Italy: Mafia Ran Hospitals with Help of Politicians

News

Police arrested 24 suspected Ndrangheta associates and seized 10 million euros (US$11.3 million) in assets following an investigation that uncovered shady health care industry arrangements between politicians and a local mafia clan, La Repubblica reported Monday.

November 14, 2018

Italy's Financial Police took men from the Iannazzo-Cannizzaro-Daponte clan away in handcuffs and put Giuseppe “Pino” Galati, a former center-right minister of parliament, and Luigi Muraca, a former municipal councilor of Lamezia, under house arrest.

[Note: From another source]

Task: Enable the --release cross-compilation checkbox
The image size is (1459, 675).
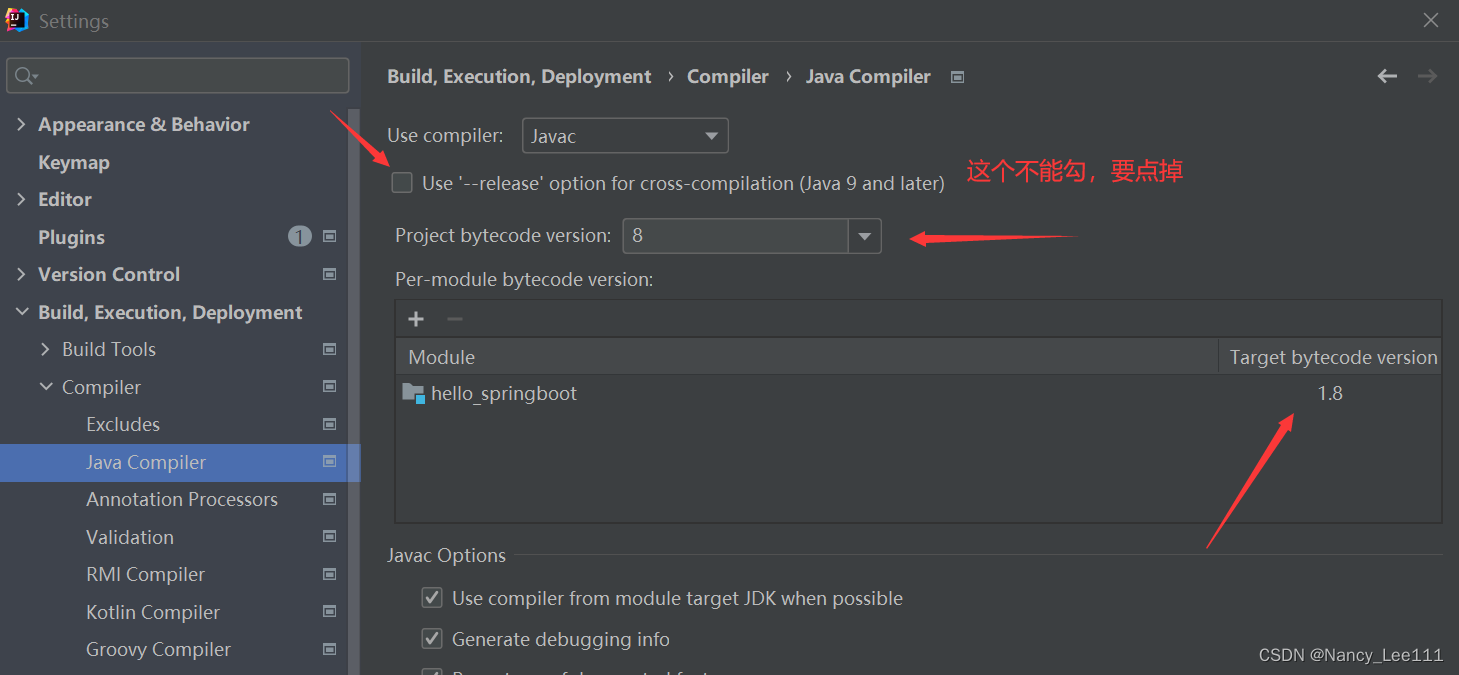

Galati and Muraca allegedly played middle men between the Ndrangheta clan and politicians who adjusted public procurement surveys to be advantageous for mafia-linked companies applying to the tenders.

The arrangements allowed the Ndrangheta to take control of the ambulance industry, funeral parlors, medical supply provision and blood transport. The gangsters disguised as the entrepreneurial Putrino Group, which managed the businesses from 2010 until 2017.

Investigators found that the ambulances had broken brakes, lights, transmissions and clutches and lacked essential life-saving equipment. Even the ambulance personnel hired through the mafia companies were unqualified.

The Ndranghetisti forced nurses and doctors to remain silent, in essence controlling the hospital with a reign of terror. They had the keys to various departments, had access to the drug storage unit, and used the hospital computers to access sensitive patient data.

The former manager of the Catanzaro province health agency, Giuseppe Perri; its former administrative director, Giuseppe Pugliese; and the former head of the emergency service, Eliseo Ciccone, were also arrested for alleged abuse of office.

Ex-PM Galati had already been involved in a 2016 probe into the Ndrangheta. Prosecutors asked for his arrest for alleged corruption aggravated by mafia methods but their request was turned down by a preliminary investigations judge.